What is being asked: Output the line containing "За нас (55, 2398)", then every remaining line of the entries below, exactly as written and with no other text.

(Dataset entries)
━━━

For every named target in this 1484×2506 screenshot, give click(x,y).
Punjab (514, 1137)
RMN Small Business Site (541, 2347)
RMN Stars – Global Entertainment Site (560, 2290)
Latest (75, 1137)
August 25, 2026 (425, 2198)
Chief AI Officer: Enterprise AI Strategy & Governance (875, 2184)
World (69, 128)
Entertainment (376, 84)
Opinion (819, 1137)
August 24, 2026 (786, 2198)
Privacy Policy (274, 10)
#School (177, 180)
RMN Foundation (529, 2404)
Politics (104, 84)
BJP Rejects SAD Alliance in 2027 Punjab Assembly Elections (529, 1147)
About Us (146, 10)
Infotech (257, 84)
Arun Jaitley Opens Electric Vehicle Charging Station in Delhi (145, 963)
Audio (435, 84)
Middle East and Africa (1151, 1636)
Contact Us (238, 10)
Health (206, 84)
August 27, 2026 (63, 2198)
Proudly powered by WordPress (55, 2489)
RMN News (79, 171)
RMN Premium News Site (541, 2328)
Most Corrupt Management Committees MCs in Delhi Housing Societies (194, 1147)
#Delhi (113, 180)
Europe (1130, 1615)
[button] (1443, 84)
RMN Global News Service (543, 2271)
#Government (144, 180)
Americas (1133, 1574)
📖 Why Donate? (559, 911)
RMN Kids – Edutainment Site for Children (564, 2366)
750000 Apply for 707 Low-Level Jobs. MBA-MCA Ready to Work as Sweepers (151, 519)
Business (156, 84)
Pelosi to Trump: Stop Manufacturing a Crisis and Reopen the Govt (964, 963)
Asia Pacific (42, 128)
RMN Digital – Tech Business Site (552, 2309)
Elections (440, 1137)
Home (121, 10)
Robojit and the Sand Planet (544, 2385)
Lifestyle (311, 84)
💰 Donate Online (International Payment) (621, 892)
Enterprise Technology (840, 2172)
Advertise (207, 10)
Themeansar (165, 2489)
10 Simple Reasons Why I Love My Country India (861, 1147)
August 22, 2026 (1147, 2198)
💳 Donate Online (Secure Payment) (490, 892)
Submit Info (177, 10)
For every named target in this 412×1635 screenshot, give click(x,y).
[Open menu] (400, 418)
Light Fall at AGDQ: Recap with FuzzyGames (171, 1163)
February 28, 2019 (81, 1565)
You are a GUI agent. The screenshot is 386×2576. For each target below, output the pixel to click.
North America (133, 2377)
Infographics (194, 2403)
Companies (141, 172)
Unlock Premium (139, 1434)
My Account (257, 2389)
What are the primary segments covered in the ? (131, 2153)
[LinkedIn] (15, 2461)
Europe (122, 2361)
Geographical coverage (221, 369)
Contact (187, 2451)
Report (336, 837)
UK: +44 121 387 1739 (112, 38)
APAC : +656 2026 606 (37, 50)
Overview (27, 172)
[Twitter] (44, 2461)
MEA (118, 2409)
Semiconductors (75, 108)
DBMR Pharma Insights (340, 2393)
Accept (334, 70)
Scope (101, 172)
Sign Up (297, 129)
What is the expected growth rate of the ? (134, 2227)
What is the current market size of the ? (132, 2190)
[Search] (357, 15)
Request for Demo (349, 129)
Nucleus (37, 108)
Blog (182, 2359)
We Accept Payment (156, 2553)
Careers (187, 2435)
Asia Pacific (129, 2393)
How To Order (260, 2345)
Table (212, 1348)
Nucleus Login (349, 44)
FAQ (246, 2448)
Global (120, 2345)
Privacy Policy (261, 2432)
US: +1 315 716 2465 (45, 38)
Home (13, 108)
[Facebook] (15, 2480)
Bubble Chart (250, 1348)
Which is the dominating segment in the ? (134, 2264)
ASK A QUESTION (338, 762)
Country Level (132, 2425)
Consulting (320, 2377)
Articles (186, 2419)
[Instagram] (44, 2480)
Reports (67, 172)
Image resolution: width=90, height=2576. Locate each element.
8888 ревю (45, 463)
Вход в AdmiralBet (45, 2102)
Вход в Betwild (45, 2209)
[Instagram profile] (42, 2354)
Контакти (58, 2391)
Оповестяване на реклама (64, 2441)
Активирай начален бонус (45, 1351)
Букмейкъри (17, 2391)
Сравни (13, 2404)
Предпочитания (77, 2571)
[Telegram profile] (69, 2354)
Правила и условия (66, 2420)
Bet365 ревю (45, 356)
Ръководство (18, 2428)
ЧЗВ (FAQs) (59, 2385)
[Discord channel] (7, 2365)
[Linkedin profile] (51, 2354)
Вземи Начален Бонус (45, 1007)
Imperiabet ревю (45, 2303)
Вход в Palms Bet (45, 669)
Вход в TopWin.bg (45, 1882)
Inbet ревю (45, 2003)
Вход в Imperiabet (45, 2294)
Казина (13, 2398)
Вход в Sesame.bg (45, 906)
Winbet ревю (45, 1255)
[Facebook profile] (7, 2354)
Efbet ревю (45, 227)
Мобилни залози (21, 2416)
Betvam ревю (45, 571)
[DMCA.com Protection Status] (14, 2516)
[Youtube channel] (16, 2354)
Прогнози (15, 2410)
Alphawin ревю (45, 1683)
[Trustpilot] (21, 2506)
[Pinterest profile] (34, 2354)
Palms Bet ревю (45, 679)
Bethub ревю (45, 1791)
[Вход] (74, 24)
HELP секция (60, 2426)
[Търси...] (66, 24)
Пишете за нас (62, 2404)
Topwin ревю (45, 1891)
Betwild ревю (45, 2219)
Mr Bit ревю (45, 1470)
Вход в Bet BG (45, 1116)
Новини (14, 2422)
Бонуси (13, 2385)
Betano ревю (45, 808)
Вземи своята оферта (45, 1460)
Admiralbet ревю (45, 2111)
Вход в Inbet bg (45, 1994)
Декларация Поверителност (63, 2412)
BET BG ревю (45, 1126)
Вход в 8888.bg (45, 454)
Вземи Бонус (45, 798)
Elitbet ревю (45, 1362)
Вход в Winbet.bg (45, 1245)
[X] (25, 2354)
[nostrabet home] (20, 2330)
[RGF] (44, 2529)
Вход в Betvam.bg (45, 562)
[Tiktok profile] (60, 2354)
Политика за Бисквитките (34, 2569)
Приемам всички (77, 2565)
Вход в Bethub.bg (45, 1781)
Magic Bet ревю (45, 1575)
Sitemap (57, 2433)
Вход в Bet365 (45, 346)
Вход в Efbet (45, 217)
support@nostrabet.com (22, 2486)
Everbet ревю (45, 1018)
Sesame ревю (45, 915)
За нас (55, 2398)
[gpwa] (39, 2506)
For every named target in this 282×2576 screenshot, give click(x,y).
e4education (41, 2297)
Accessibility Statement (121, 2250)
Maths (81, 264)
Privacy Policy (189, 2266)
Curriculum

━━━

Solution to the exercise:
За нас (55, 2398)
[gpwa] (39, 2506)
For every named target in this 282×2576 screenshot, give click(x,y).
e4education (41, 2297)
Accessibility Statement (121, 2250)
Maths (81, 264)
Privacy Policy (189, 2266)
Curriculum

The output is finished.